By MOHAMMED ISMAIL
When the crime was perpetrated in the banking sub-sector, all hell was let loose; now that the crime is being perpetrated by the all powerful media there is a resoundingly deafening silence. Although, the banking industry has a potent reason to embrace casualization of staff in the wake of the global financial meltdown, nobody seemed to have reasoned with it because the policy is in total contravention with the extant labor laws of the land. It seems that the all important issue is swept under the carpet now that the gale of casualisation of staff is sweeping across the print media industry.
In fairness to the civil society and other human rights activists, the whole issue is shrouded in secrecy which makes it difficult for outsiders of the industry to fathom and as if to worsen the plight of the print media workers, the industry is devoid of a labor union that may check the executive excesses of the proprietors of such media organizations. That is why the proprietors of the various media organizations run them with impunity and pay scant regards to the welfare of the workers in almost all ramifications. By default, the media industry should have been at the forefront of promoting justice due to their natural and god given status as the watch dog of the society and especially in line with the immutable saying that “he who comes to equity must come with clean hands”. It is apparent that the media industry has so far come short of fulfilling this revered injunction and high expectation, because their course of action is the very antithesis of natural justice which all of them clamor to pursue vigorously. In most cases, print media outfits are ran by a sinister cabal like vampires whom make life unbearable to anyone who falls outside it no matter how hard he works to justify his day’s earnings. Most print media organizations especially the successful ones have transmogrified to huge rumor mills where only those whom master the art of rumor, sycophancy or those that have god fathers survive.
In some of the media organizations witch-hunting has already relegated decency and decorum to the background. It is therefore a living hell for those without god fathers ditto those who did not master the art of sycophancy.

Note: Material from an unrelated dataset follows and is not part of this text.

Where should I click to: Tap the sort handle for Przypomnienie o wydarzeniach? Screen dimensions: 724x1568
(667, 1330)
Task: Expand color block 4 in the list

The irony here is that, the media industry has recorded unprecedented and rapid growth in the last thirteen years due to the advent of the present democratic order that translated into more freedom and fortunes for the fortunate practitioners of the pen profession whom cashed in on the opportunities to make their operations a huge success. At the bottom of that success lies the workers whom must have paid dearly (some with their lives) for their various companies to attain such heights but whom are unfortunately at the receiving end of their proprietors’ ungodly and harsh treatment. It is equally unfortunate that job security is nonexistent in the print media industry today. The print media industry has become so notorious in massive job losses in the country at a time when unemployment and its concomitant ripple effects have bedeviled the country. The fact that a superior director hates you may be all the reason he has for terminating your appointment although without any cogent reason. I am surprised that this brashness is accommodated by the law in a democratic set up where everybody is entitled to fair hearing.

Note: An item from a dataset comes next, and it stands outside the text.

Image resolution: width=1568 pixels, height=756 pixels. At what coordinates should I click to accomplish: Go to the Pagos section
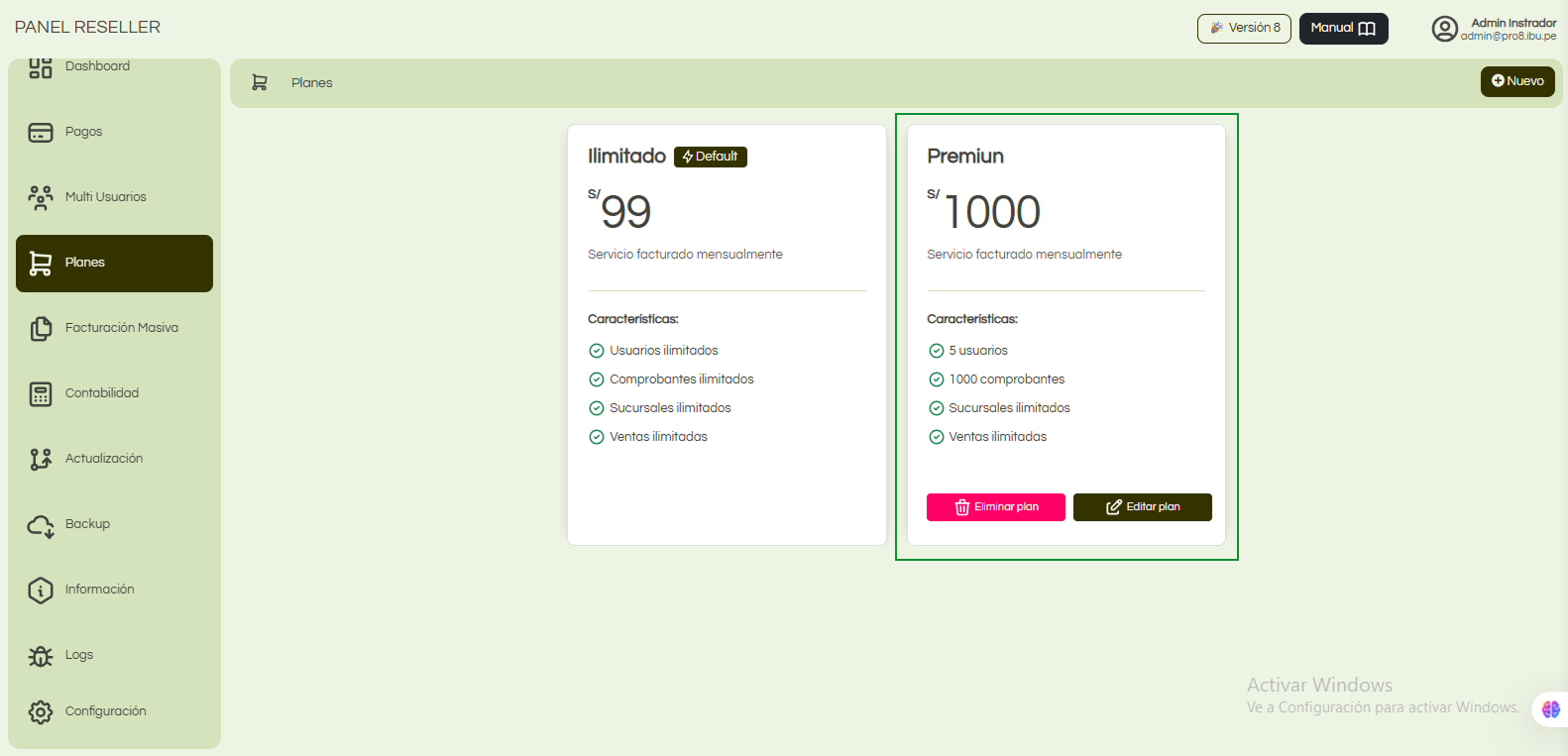pos(84,132)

It is high time we establish rule of engagement for the betterment of all of us, so as not to give callous and ungodly pay masters the opportunity to continue to wreck havoc on innocent workers whom at best are daily grappling with the odds to make ends meet and thereby saving the industry from the imminent and ineluctable drift . In fact, total anarchy is looming in the print media industry. Most print media organizations, especially the successful ones, are basking in the euphoria of their success to wreck maximum havoc on the welfare, rights and sensibilities of their staff as if the staff were not party to that success. The proprietors of the media organizations must have been emboldened to commit such heinous atrocities on their teeming workers due to the belief that the long arm of the law will not catch up with them in a country where your might is your right. In fact, the shabby treatment being mated to media workers by the proprietors is so despicably irritating that the intervention of well meaning Nigerians and even the legislative arm is needed in order to rescue those innocent Nigerians working in the various print media from the grip of unscrupulous paymasters, thereby saving them and their future from total destruction.

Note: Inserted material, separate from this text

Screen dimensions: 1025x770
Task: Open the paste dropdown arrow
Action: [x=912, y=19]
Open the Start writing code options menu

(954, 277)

Although workers’ maltreatment has taken deep roots in most of the successful print media, the form may vary from one medium to another. For instance, while one medium may deem it fit to withhold salary of workers for close to 10 months, another company may deem it fit to pay entitlements as at when due but the workers may be forced to suffer insider abuses and job insecurity to the extent that it is common for a worker to be sacked without any reason and sometimes at the behest of those who perpetrated financial crime in the company, similar to what obtains in the larger society where the criminal elements call the shots. Statistics have shown that the industry has recorded more than average job losses with majority of the workers being punished on puerile, sentimental and even on ethnic considerations. In other media, the workers are treated as if they were slaves to the extent that the threat of imminent sack is always dangled on their heads for no reason or on the commission of slight offence.
As it is now, marketing and advert staff of many print media have been converted to casual staff while others that have not done so are on their course to implementing the obnoxious policy. With the deluge of iniquities being perpetrated against its staff the question on the minds of discerning individuals is; is the media above the law?